### Required action
How many lines of the records below contain the word "computer"? Answer with the number alone.

### Records from a collection
- - -
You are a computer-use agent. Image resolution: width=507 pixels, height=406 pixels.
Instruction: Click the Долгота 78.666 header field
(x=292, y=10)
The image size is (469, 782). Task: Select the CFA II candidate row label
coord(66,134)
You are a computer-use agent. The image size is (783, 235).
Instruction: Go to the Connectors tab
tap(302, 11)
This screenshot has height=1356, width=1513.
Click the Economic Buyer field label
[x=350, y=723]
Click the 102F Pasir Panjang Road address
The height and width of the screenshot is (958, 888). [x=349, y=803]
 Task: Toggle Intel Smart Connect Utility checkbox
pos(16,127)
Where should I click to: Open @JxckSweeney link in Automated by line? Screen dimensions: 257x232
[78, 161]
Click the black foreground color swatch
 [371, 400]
- - -
### Completed task
2